Agreed with the Mini-Golf. Unlike the coffee date it offers a lot more opportunity for physical contact. Don't get me wrong, the coffee date is easily the cheapest and most convenient to first meet someone but often leaves questions whether they are interested or not, even if the conversation is good. With Mini-Golf, or anything else that lets you get physical, you can get a much better indication whether the girl is interested or not.


Shit, you should have went for the hug at the beginning. Handshakes are too weird when you meet a girl.

Unless, it's for business, it just seems wrong to me.

Agreed 100%..Nothing more awkward to me than shaking a girls hand, except in a professional environment, like you said. Im more of a "kiss hello" guy myself though. The key is to just go for it like its the natural thing to do. I have never had any hesitations from a woman.
 

GK86

Homeland Security Fail
Seriously need some help here guys. Let me preface this by mentioning that I'm an 18 y/o mixed gay male in NYC.

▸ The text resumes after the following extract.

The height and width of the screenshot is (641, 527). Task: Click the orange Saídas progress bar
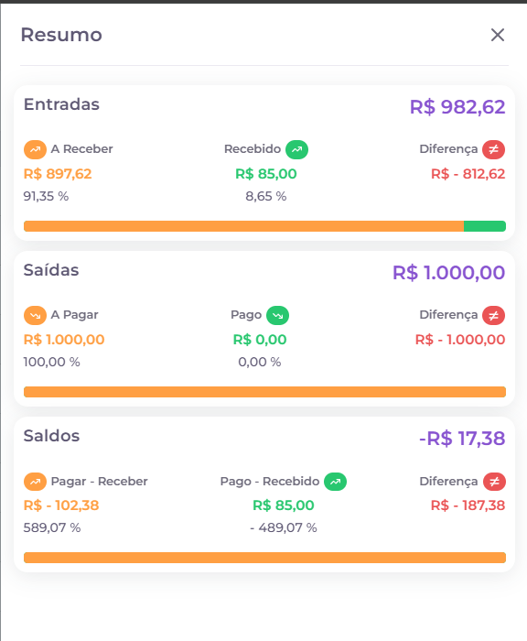coord(264,392)
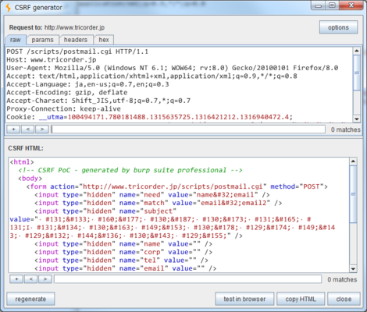Open the options button

pyautogui.click(x=338, y=27)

Been using tinder for about two months now to find guys and of the five dates I've been on not a single one was successful. In fact four out of five decided to friend-zone me and not pursue anything romantic, the odd-ball just blew me off completely afterwards. I'm not exactly sure what I'm doing wrong here.. they guys that friend-zoned me were all around four or five years older than me so maybe that's a factor here? I'm honestly not sure, I'm just so tired of this cat & mouse game though. Any tips?

Are you looking for something romantic or a hook up?

Tinder is mostly used for hook ups. Not to say you can't or won't find romance through it, but maybe the guys were looking for hook up/mess around and they got a relationship vibe from you.
 

SRG01

Member
Truthfully I do have a tendency to go back and forth between the two. I have hooked up on tinder before, ideally however I'd like to have a relationship right now in my life. It might actually be a combination of me giving off the "I want a monogamous relationship" vibe like you said and coming on too strong, because I constantly find myself second-guessing what I'm saying to whomever I'm chatting with and more often that not I'm the one who doesn't get messaged back.

Why not use OkC instead of Tinder?
 
Just created a tinder, how does matching work? Is there any advantages/disadvantages of being logged on or what

Edit: oh boy, got a match. what do i say pls
 

davepoobond

you can't put a price on sparks
Maybe im too quick to complain about this one but got a match on cmb again, but she's another one of those that doesn't ask questions back. Like I'm having a conversation with myself again. Ugh.
 

SRG01

Member
I've tried OKC, don't get many responses on there so I've pretty much given up on it. How's POF?

POF is kind of like Tinder in that there are a lot more people there looking for hookups. You could try a paid site, but I don't know if Match has features for gay matching.
 

Sami+

Member
So I went ahead and reset with a fresh set of pics (most of which I took during Halloween). The super in depth About Me didn't seem to be doing me any favors either so I tried to go witty and keep it simple. Thoughts?

54583cc2e4710.jpg


I wanted to cover all my bases with the photos. Profile, goofy personality pic, photography, longboarding.
 

davepoobond

you can't put a price on sparks
That's so cheesy that it actually might work

Gorgonzola or cheddar



so, that girl i was talking to ended up smoothing out a little bit and she actually asked if i wanted to meet up for drinks so we're going on Wednesday.